● **INSTRUCTION 1**
Check (a), (b), and (c) against the news story about threatened environmental lawsuits. For each, answer yes or no and quote the words from the story that decide it. (a) The Obama administration put the emissions standards for cars and light trucks in place in 2012. (b) Becker said an executive order alone could change the emissions standards. (c) A legal confrontation over the rollbacks is expected within weeks.
● **INSTRUCTION 2**
Write the next part of the news story about threatened environmental lawsuits, picking up after its last sentence.

● **TEXT PASSAGE**
========

March 7, 2017 at 4:16 pm ET
Greens Threaten Lawsuits Over Rollback of Environmental Regulations
Environmentalists warned on Tuesday they’re likely to sue the Trump administration over its anticipated efforts to roll back several key environmental regulations, as groups launch a new front of attack to preserve green-friendly rules signed by former President Barack Obama.
President Donald Trump is expected to sign executive orders that would call for a review of the Environmental Protection Agency’s greenhouse gas emission standards for cars and light trucks, and start the process of rolling back the greenhouse gas-cutting Clean Power Plan, according to reports by the New York Times and the Wall Street Journal. The EPA also canceled a request for information on methane emissions from the oil and gas industry, which the Obama administration indicated could be a prelude to stricter emissions regulations.
All three actions are likely to attract lawsuits down the road, representatives from environmental advocacy organizations said Tuesday. But a legal confrontation could be years away since agencies have to go through full rulemaking processes to make significant changes.
Dan Becker, director of the Safe Climate Campaign, told reporters that environmentalists and the state of California are likely to sue if the Trump administration weakens emissions standards for cars and light trucks. The Obama administration put the standards in place in 2012 and decided in January, one week before Trump’s inauguration, to keep them until 2025.
An executive order alone would not be able to change the standards but could call for a review of the decision to keep them in place, Becker said on a call, adding a lawsuit would be likely if the EPA decided to weaken the rule. He said California could be expected to join the suit if rule changes affect the state’s ability to impose stricter standards than the federal government’s.

========

● **DATA LINES**
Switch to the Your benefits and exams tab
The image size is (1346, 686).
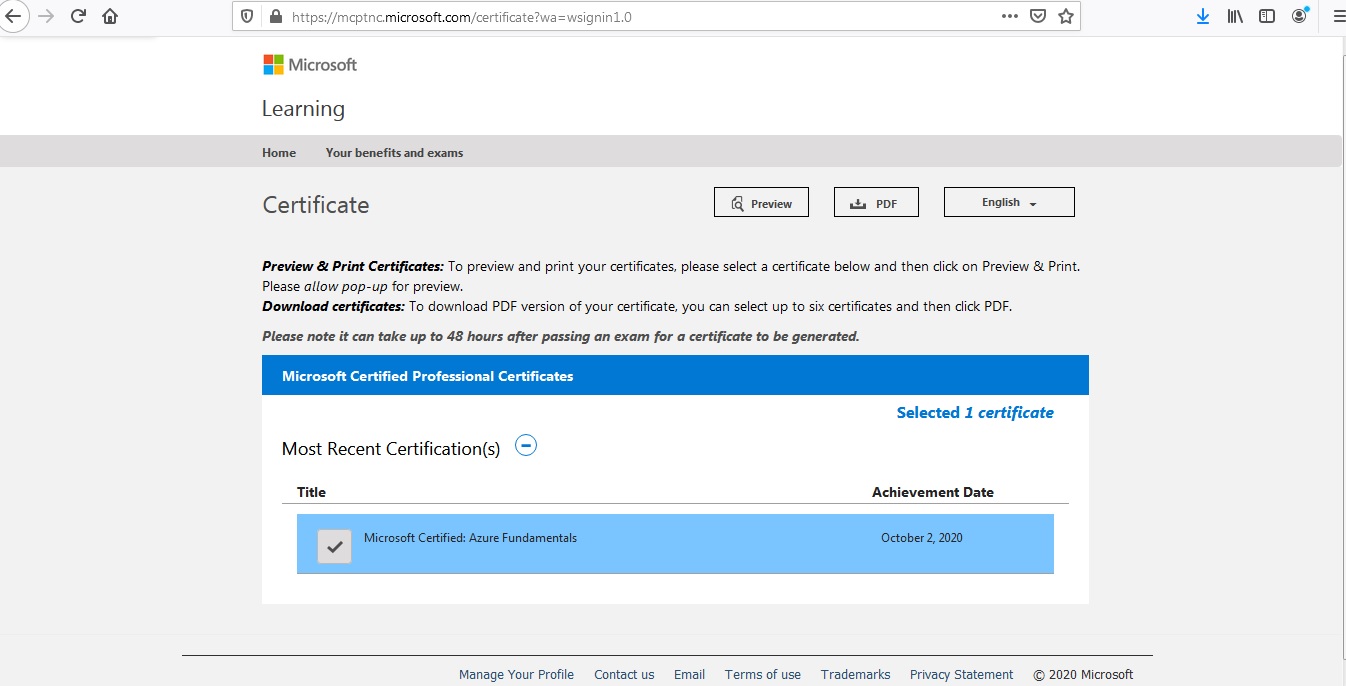[x=394, y=152]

========

● **EXPECTED ANSWER 1**
(a) Yes: "The Obama administration put the standards in place in 2012"
(b) No: "An executive order alone would not be able to change the standards"
(c) No: "a legal confrontation could be years away"

● **EXPECTED ANSWER 2**
While environmentalists want to keep the current standards in place, the auto industry would like to see them loosened. The Alliance of Auto Manufacturers supported the rules in 2012 on condition the EPA conduct a midterm review to determine their continued feasibility. In a February letter to EPA Administrator Scott Pruitt, the trade group said the review was not thorough enough and the standards for 2025 were unreasonable. A spokesman did not respond to a request for comment on Tuesday.
Trump has also vowed to undo Obama-era regulations on greenhouse gas emissions from the power sector, which could spark further legal action. Joanne Spalding, chief climate counsel for the Sierra Club, told reporters in a separate call the group was likely to sue over any changes, “unless it replaces the plan with comparable standards.”
The D.C. Circuit Court of Appeals head arguments in September 2016 over a lawsuit filed by opponents of the Clean Power Plan, including Pruitt, who was attorney general of Oklahoma. The court has not yet ruled.
If the EPA revamps the Clean Power Plan based on either of those arguments, supporters of the current plan would take Pruitt to court and essentially rehash the same debate, said David Doniger of the Natural Resources Defense Council, who spoke on the same call as Spalding. The NRDC is “confident he [Pruitt] will lose that argument in the end,” Doniger said.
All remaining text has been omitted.